• _EXERCISE_
For the entries that follow, restate word for word the line containing "Viewport: 908px width, 554px height.", the line containing "Task: Follow the Samba File Server link", and every line that lies between them.

• _WORKING DATA_
= = = = =

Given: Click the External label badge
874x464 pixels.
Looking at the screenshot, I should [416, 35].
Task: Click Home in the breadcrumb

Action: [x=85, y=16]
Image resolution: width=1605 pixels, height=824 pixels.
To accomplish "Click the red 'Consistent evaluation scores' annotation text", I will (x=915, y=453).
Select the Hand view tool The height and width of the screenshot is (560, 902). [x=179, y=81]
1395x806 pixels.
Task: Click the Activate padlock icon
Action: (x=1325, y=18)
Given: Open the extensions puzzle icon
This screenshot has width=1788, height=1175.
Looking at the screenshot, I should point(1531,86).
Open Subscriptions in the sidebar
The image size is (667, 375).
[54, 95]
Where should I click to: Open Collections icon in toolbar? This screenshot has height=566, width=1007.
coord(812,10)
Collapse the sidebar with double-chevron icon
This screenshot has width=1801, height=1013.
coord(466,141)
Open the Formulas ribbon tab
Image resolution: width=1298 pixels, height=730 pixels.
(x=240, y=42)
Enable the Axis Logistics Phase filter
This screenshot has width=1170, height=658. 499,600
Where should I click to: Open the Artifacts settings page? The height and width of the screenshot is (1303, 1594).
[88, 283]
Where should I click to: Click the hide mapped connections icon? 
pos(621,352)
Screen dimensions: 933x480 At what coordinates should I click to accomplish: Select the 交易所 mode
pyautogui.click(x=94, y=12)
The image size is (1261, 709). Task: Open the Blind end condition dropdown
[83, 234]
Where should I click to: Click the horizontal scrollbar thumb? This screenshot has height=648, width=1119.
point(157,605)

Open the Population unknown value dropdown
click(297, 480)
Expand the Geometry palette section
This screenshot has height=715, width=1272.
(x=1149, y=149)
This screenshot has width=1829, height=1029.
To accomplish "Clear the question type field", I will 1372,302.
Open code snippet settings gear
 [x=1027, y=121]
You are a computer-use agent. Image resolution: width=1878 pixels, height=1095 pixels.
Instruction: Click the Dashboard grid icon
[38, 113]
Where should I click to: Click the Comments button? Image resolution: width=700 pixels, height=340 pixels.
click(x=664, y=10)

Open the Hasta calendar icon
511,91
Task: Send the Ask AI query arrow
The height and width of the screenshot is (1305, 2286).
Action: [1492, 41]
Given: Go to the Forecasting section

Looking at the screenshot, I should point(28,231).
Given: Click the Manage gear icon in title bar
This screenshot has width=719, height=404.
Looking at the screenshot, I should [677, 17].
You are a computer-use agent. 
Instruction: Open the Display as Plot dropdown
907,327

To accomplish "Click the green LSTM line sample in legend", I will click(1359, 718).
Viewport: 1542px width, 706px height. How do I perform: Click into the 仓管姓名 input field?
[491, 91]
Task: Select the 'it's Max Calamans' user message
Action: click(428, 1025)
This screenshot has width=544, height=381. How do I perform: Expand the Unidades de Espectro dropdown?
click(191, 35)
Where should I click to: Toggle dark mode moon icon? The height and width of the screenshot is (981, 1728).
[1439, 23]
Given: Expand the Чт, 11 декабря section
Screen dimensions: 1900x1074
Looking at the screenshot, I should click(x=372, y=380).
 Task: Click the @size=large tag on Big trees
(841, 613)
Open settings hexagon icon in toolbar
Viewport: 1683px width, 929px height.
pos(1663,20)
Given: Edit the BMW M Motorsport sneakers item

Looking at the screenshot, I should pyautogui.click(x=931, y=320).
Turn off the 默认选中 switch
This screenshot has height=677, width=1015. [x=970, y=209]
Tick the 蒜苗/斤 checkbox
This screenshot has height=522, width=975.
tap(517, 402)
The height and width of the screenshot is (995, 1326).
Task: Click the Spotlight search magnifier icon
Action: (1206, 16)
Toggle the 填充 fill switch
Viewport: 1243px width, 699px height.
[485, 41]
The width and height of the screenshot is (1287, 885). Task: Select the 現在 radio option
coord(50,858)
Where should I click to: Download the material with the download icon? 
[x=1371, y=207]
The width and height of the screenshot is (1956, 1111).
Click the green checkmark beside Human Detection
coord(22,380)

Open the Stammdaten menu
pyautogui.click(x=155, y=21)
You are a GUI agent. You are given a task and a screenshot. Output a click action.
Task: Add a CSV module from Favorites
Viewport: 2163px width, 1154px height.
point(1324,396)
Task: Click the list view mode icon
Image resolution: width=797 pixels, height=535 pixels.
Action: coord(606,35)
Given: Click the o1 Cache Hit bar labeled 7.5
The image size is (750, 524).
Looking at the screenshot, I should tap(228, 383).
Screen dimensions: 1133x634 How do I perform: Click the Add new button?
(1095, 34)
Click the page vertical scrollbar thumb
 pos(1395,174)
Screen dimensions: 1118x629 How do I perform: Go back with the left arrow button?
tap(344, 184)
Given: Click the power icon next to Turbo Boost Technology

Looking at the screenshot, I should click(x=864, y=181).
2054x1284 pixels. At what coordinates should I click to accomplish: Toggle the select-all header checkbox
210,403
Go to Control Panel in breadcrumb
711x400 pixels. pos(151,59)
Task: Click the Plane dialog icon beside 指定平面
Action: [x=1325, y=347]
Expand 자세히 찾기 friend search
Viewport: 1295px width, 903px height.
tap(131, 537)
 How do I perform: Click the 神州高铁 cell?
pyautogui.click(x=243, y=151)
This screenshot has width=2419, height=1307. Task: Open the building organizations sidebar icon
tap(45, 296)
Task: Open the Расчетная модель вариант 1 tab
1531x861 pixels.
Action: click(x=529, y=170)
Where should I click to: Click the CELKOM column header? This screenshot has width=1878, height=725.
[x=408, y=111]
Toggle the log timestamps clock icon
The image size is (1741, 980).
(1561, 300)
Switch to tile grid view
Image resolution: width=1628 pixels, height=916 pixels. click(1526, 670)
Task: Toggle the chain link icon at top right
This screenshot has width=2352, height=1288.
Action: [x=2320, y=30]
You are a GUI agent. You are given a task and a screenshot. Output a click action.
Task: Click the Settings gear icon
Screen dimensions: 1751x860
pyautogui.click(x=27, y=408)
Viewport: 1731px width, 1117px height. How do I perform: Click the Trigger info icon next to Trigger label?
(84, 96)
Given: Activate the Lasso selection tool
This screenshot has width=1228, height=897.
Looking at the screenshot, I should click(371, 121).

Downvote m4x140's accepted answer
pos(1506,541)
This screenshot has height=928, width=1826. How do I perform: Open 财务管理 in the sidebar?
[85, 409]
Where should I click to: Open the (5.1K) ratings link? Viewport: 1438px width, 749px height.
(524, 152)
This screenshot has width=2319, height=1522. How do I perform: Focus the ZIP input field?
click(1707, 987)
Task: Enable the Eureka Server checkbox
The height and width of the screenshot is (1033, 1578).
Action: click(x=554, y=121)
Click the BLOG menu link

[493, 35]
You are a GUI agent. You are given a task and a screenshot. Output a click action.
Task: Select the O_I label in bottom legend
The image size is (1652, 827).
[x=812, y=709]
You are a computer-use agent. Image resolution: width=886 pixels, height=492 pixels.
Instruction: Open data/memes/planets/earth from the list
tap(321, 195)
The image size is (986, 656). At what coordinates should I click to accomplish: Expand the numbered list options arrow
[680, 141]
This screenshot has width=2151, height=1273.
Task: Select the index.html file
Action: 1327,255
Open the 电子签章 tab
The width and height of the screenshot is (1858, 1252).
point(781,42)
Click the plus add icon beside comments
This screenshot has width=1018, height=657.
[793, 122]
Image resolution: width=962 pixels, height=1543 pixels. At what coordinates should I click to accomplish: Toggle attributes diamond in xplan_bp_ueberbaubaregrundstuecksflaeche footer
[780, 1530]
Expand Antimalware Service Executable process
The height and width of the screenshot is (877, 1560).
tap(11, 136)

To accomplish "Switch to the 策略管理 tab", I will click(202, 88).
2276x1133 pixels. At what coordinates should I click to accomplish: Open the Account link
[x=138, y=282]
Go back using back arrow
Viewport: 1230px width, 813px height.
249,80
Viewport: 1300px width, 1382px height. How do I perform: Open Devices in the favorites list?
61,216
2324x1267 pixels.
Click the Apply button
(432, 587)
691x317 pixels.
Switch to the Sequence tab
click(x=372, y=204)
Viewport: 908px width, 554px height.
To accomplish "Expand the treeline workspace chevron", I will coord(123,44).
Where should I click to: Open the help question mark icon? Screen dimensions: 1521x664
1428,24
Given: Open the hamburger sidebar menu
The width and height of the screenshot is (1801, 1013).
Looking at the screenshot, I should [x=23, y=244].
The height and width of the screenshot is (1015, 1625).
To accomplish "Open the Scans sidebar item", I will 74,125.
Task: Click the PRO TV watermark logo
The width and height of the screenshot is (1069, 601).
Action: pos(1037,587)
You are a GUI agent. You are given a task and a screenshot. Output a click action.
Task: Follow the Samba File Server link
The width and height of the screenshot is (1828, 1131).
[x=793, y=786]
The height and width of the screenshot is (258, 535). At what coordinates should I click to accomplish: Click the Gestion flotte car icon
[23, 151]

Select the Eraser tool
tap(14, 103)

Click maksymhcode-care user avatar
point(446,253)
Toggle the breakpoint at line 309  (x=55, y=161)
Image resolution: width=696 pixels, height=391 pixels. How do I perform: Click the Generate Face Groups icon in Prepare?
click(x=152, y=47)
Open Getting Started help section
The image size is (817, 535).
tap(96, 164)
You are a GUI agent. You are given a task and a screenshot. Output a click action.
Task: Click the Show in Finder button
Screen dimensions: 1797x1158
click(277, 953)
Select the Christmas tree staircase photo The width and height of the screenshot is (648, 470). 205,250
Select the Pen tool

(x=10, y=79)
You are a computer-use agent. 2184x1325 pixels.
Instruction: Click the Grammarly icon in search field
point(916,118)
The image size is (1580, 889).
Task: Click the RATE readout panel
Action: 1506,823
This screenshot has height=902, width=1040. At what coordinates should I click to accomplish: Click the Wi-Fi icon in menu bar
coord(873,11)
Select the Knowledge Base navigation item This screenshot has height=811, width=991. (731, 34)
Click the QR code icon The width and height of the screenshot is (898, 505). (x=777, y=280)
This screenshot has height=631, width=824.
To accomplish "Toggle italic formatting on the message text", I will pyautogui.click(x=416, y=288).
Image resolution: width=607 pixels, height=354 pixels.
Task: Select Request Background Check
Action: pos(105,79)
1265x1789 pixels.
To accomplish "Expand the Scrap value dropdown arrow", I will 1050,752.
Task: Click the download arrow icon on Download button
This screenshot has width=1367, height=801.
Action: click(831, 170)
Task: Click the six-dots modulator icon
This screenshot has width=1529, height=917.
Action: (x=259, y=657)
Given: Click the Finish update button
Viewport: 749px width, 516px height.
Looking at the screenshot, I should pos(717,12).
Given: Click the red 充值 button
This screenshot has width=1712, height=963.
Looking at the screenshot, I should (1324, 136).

= = = = =

• _RESPONSE TO THE EXERCISE_
Viewport: 908px width, 554px height.
To accomplish "Expand the treeline workspace chevron", I will coord(123,44).
Where should I click to: Open the help question mark icon? Screen dimensions: 1521x664
1428,24
Given: Open the hamburger sidebar menu
The width and height of the screenshot is (1801, 1013).
Looking at the screenshot, I should [x=23, y=244].
The height and width of the screenshot is (1015, 1625).
To accomplish "Open the Scans sidebar item", I will 74,125.
Task: Click the PRO TV watermark logo
The width and height of the screenshot is (1069, 601).
Action: pos(1037,587)
You are a GUI agent. You are given a task and a screenshot. Output a click action.
Task: Follow the Samba File Server link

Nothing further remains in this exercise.